Work to complete> An exact copy is needed of each line from the one including "Viewport: 643px width, 556px height." through the last line of the entries, both ends counted, with nothing added.

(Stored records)

══════════════════════════════

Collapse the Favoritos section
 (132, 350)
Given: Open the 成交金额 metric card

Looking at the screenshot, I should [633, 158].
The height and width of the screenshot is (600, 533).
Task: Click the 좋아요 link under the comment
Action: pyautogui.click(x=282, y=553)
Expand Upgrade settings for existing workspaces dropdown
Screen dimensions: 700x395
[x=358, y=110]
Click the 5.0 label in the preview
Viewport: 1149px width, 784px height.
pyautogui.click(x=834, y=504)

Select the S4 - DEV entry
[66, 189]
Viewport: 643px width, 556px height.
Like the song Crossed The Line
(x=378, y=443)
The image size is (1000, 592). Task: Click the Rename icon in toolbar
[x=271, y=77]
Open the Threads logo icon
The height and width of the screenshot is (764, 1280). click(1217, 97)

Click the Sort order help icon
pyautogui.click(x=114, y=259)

══════════════════════════════

Written answer>
Viewport: 643px width, 556px height.
Like the song Crossed The Line
(x=378, y=443)
The image size is (1000, 592). Task: Click the Rename icon in toolbar
[x=271, y=77]
Open the Threads logo icon
The height and width of the screenshot is (764, 1280). click(1217, 97)

Click the Sort order help icon
pyautogui.click(x=114, y=259)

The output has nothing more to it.